--- What the task requires ---
Please retype the data from the line containing "You are a GUI" through the end of the data, inclusive, leaving out the pictures.

--- Dataset records ---
_ _ _

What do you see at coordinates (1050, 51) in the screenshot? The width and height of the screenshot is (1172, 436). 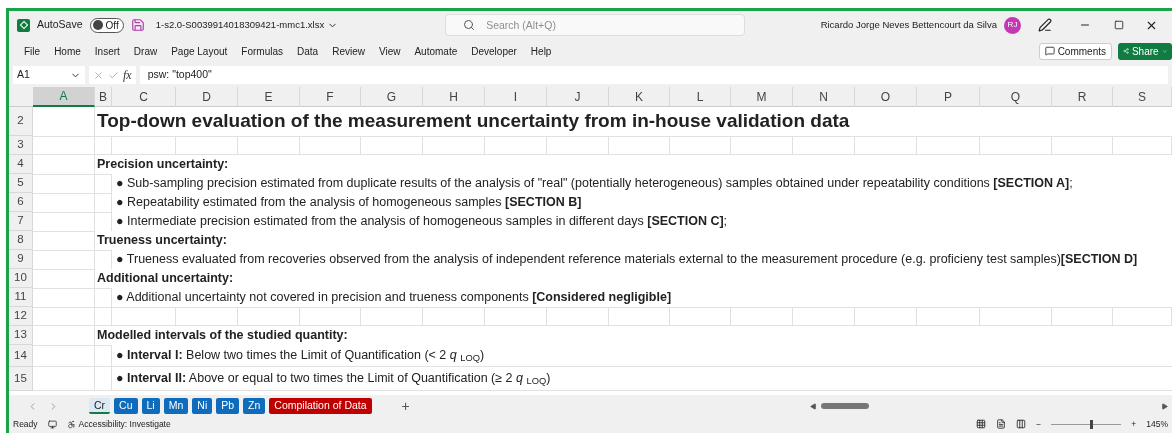 I see `comment-icon` at bounding box center [1050, 51].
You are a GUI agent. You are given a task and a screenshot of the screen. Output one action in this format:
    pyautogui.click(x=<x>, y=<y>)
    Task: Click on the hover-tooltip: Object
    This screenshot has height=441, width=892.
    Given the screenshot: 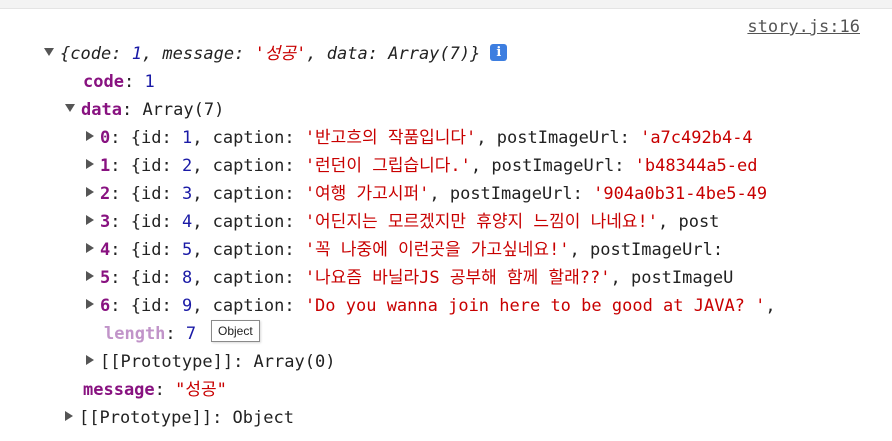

_ _ _

--- Task answer ---
You are a GUI agent. You are given a task and a screenshot of the screen. Output one action in this format:
    pyautogui.click(x=<x>, y=<y>)
    Task: Click on the hover-tooltip: Object
    This screenshot has height=441, width=892.
    Given the screenshot: 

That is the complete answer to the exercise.